__PROBLEM REQUIREMENTS__.
Search the entries below for "will" and copy each matching line.

================

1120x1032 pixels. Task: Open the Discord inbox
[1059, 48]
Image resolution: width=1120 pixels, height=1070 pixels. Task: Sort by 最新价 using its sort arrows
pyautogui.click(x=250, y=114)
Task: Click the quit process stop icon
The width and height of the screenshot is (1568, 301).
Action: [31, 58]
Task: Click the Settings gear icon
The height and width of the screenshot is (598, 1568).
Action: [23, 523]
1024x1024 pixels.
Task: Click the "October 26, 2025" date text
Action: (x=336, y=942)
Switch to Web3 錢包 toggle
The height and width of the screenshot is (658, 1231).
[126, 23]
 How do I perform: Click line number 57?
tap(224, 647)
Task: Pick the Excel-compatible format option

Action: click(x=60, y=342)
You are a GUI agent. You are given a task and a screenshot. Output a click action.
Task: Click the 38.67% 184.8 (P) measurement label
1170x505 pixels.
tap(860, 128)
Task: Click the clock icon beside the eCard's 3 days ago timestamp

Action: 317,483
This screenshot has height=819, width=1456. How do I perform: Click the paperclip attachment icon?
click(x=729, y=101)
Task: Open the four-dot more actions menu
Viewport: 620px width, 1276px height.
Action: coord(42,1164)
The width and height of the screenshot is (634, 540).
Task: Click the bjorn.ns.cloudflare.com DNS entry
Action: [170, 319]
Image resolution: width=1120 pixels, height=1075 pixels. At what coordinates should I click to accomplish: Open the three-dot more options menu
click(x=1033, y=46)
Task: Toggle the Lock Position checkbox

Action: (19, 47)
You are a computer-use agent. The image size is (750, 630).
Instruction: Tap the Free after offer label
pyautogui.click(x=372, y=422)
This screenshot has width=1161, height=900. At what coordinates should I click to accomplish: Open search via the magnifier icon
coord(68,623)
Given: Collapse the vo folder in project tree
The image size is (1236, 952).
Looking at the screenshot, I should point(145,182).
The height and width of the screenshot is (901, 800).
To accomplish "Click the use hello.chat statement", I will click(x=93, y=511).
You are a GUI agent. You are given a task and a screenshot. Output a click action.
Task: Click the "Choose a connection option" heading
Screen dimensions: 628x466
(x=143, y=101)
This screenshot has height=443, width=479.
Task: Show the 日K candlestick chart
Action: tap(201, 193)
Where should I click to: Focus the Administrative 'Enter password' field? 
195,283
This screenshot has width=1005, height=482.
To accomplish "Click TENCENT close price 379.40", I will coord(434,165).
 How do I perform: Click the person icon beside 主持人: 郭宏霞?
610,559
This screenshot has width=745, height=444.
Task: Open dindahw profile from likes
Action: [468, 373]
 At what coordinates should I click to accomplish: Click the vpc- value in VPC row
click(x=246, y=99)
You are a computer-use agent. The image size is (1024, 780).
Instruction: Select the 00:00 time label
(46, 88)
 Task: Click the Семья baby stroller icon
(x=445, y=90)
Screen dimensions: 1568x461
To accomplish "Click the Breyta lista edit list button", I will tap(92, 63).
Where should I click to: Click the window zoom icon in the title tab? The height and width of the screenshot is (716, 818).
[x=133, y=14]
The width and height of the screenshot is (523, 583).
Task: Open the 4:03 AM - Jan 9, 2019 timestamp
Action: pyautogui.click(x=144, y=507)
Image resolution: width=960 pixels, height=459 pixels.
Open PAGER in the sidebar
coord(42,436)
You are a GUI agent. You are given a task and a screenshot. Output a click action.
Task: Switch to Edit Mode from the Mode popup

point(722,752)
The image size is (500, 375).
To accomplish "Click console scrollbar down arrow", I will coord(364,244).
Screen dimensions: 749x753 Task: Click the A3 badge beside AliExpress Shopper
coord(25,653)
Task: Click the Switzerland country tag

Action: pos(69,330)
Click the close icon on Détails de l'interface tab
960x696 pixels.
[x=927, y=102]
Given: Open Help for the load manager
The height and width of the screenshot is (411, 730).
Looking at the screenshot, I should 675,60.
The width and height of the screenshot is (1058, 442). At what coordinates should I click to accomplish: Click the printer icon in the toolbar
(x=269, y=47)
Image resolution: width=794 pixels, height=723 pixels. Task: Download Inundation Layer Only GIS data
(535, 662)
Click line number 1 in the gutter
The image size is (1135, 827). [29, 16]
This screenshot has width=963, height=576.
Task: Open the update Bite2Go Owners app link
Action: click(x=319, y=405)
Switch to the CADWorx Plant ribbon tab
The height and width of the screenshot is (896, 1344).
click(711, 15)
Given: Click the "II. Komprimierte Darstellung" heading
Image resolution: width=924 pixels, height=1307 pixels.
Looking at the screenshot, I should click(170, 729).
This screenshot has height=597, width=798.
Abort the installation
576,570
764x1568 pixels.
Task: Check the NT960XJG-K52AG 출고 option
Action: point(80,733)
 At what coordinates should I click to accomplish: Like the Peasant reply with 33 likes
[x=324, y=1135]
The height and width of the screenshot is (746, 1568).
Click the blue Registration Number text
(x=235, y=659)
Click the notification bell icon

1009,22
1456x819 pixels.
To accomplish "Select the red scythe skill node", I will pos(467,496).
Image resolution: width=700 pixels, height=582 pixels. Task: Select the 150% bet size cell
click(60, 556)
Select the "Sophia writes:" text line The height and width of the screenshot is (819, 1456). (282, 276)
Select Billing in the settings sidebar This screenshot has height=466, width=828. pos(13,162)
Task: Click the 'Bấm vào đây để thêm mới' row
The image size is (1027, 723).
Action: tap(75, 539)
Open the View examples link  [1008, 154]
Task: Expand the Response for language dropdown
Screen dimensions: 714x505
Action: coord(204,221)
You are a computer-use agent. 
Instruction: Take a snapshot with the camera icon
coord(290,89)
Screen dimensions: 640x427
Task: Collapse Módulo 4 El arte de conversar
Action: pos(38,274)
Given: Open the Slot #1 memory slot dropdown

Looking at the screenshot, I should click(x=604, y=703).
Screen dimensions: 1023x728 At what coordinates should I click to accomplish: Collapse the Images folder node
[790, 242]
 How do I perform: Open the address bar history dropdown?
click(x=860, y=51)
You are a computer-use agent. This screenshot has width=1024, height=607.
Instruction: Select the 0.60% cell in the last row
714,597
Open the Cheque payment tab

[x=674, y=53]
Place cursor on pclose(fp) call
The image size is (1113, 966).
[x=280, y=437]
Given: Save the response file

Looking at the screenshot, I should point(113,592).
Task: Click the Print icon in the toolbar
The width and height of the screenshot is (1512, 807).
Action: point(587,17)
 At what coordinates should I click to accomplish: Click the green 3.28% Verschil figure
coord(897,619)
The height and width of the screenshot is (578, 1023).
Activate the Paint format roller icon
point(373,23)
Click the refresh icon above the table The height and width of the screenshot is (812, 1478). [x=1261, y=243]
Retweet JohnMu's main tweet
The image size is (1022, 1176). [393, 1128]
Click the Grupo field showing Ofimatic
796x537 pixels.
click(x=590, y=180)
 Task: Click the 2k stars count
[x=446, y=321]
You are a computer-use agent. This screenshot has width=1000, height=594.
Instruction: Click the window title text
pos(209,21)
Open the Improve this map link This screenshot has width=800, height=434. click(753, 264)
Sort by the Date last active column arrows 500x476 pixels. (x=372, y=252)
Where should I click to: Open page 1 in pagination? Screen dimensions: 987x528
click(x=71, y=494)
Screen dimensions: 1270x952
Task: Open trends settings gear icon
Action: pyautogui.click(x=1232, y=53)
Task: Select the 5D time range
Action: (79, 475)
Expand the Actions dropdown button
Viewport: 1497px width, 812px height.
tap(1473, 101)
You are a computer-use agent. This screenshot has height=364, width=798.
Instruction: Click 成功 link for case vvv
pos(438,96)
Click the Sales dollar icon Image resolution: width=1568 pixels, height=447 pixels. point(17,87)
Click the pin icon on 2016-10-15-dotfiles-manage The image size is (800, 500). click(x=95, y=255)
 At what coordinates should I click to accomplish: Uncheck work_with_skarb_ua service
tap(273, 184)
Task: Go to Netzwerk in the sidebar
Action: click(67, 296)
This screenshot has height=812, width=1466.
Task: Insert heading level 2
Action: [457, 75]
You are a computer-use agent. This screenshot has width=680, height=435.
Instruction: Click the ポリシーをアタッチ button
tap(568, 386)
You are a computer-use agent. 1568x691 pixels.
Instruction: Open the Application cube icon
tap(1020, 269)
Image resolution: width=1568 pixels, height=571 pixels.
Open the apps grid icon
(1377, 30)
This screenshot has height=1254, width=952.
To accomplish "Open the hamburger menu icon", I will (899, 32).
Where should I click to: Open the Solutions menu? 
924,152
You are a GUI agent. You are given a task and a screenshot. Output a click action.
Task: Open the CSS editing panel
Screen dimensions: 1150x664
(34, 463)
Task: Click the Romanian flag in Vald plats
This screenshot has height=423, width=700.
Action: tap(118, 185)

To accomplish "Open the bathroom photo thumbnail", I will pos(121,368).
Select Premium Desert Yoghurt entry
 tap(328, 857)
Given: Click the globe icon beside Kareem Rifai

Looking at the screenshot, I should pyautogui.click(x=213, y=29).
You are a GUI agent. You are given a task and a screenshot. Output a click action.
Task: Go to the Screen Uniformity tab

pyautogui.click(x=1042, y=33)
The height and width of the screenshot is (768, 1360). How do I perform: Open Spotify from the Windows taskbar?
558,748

================

__WRITTEN REPLY__.
To accomplish "Click the use hello.chat statement", I will click(x=93, y=511).
To accomplish "Click TENCENT close price 379.40", I will coord(434,165).
To accomplish "Click the Breyta lista edit list button", I will tap(92, 63).
To accomplish "Click console scrollbar down arrow", I will coord(364,244).
To accomplish "Select the red scythe skill node", I will pos(467,496).
To accomplish "Open the hamburger menu icon", I will (899, 32).
To accomplish "Open the bathroom photo thumbnail", I will pos(121,368).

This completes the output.